SIAI Seminar Series: Learning, Introspection, and Anticipation for Effective and Reliable Task Planning Under Uncertainty: Towards Household Robots Comfortable with Missing Knowledge

Abstract

The next generation of service and assistive robots will need to operate under uncertainty, expected to complete tasks and perform well despite missing information about the state of the world or the future needs of itself and other agents. Many existing approaches turn to learning to overcome the challenges of planning under uncertainty, yet are often brittle or myopic, limiting their effectiveness. Our work introduces a family of model-based approaches to long-horizon planning under uncertainty that augment (rather than replace) planning with estimates from learning, allowing for both high performance and reliability by design.

In this talk, I will present a number of recent and ongoing projects that improve long-horizon navigation and task planning in uncertain home-like environments. First, I will discuss our recent developments that improve performance and reliability in unfamiliar environments—environments potentially dissimilar from any seen during training—with a technique we call "offline alt-policy replay," which enables fast and reliable deployment-time policy selection despite uncertainty. Second, I will discuss "anticipatory planning," by which our robot anticipates and avoids side effects of its actions on undetermined future tasks it may later be assigned; our approach guides the robot towards behaviors that encourage preparation and organization, improving its performance over lengthy deployments.

Dataset section –

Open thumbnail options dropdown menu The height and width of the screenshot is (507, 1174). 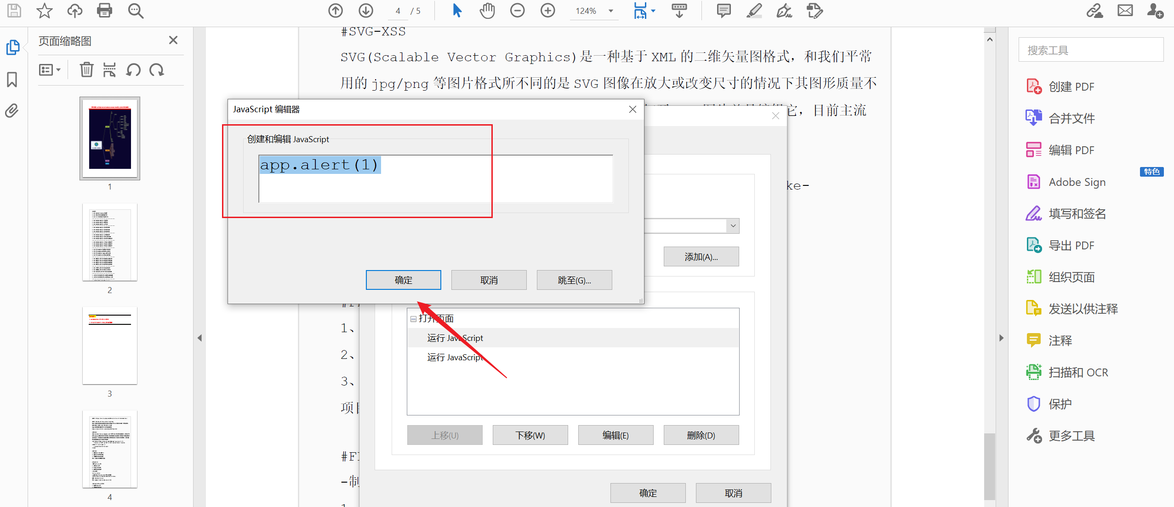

Exercise task – Extend the seminar abstract on robot task planning under uncertainty above, picking up right after its final sentence.

Response to the task –
Biography

Greg is an Assistant Professor of Computer Science at George Mason University, where he runs the Robotic Anticipatory Intelligence & Learning (RAIL) Group and is the director of the GMU Autonomous Robotics Lab. His research, at the intersection of robotics, planning, and machine learning, is centered around developing representations for planning and learning that allow robots to better understand the impact of their actions, so that they may plan quickly, intelligently, and reliably in a dynamic and uncertain world. Before joining Mason, he received his PhD in 2020 from MIT’s Department of Electrical Engineering and Computer Science and previously graduated summa cum laude from Cornell University with a B.S. in Applied and Engineering Physics. His work was a finalist for Best Paper at the 2018 Conference on Robot Learning, at which he was additionally awarded Best Oral Presentation.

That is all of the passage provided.